Once again, getting the state involved just makes things messy. Let people be responsible for their own well-being as they age. Without safety nets, people tend to be much more cautious and thoughtful when spending. Plus, people who are fit to raise smart and healthy children will also be more apt to do so, which is a must for any society!
Nah, screw that. We all deserve comfortable retirements, and we should fund it as a society.
Wealth inequality being what it is, yes, the wealthy can afford to chip in for the well-being of the rest of us. Or rather, we can afford to redistribute our wealth claims as a society in this way.
Why not? Wealth is a logical fiction we've invented, as to who has what monetary claims we enforce, and we can bend this fiction to our goals (including, as stated, the moral imperative to provide comfortable old age for all, regardless of personal means).
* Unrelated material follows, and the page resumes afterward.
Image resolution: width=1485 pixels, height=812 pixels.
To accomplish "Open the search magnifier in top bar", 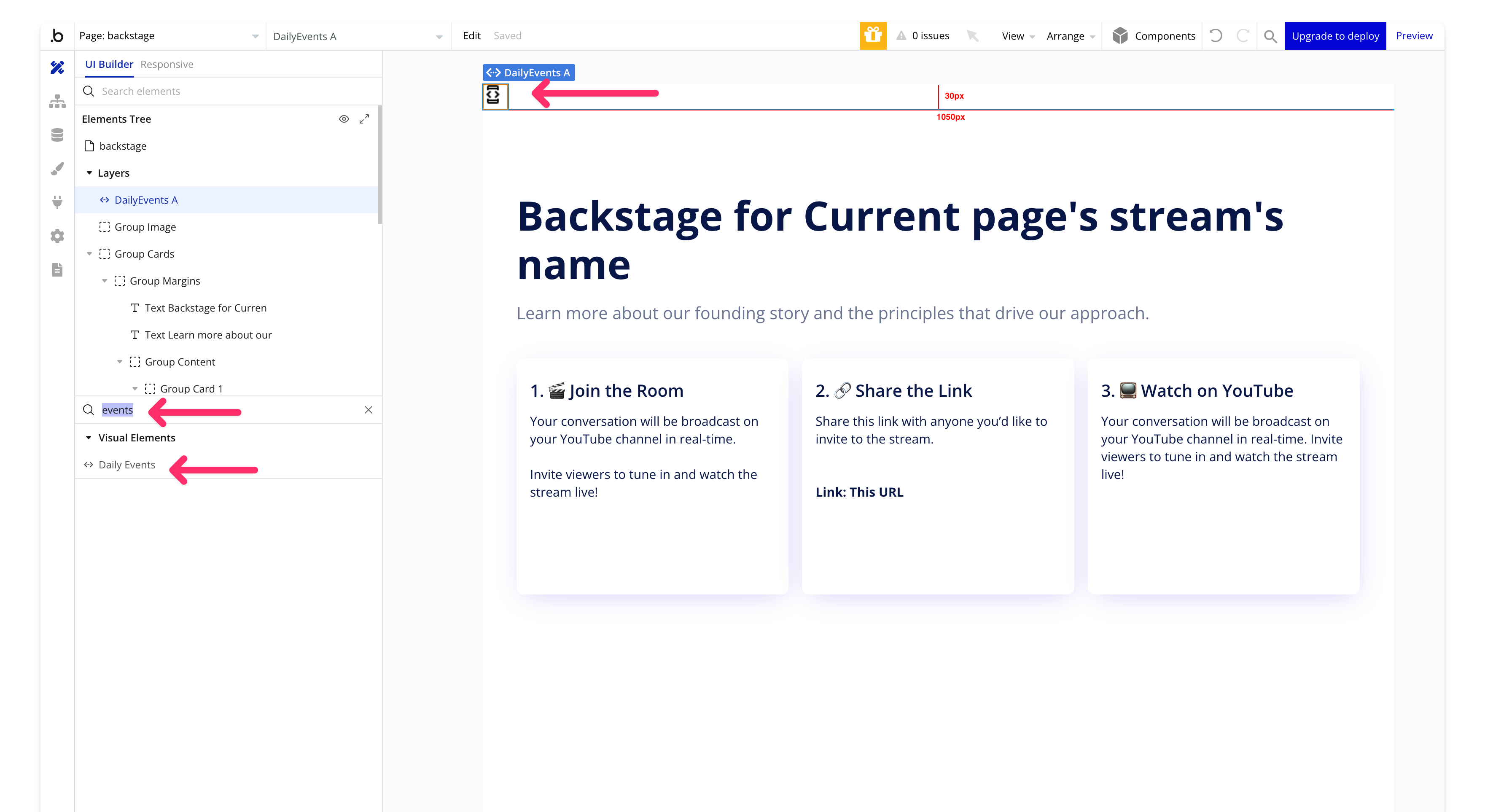I will 1270,36.
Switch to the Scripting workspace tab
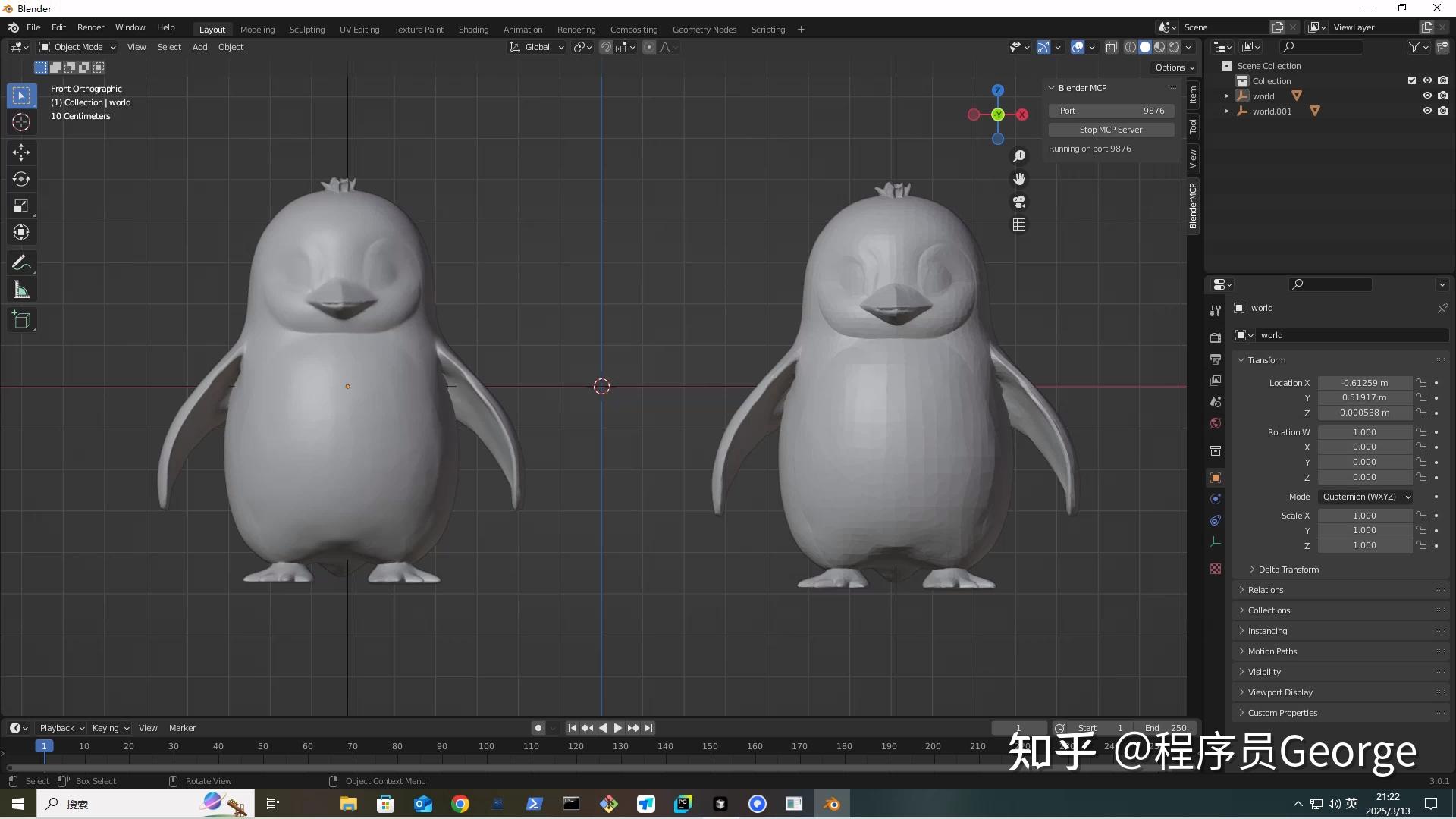The height and width of the screenshot is (819, 1456). (x=768, y=29)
Social security in its current form doesn't even provide a comfortable retirement; it single handedly is keeping millions of seniors just a bit out of poverty. For that alone, it should be protected.
"Researchers at the CBPP used the Census Bureau's definition of poverty, which in 2015 meant $11,367 or less for an elderly individual, $14,342 or lower for an elderly couple, and $24,257 or less for the average family of four, and compared poverty rates for the elderly (ages 65 and up), adults (ages 18-64), and children (under age 18) with and without Social Security benefits.
The findings showed that Social Security benefits have kept nearly 22.1 million Americans out of poverty, with a reduction in poverty rates observed in all 50 states and Washington, D.C. As you might have rightly imagined, the bulk of those being kept out of poverty are elderly Americans, which comprise about two-thirds of all enrollees to begin with. However, children and adults younger than 65 benefited, too.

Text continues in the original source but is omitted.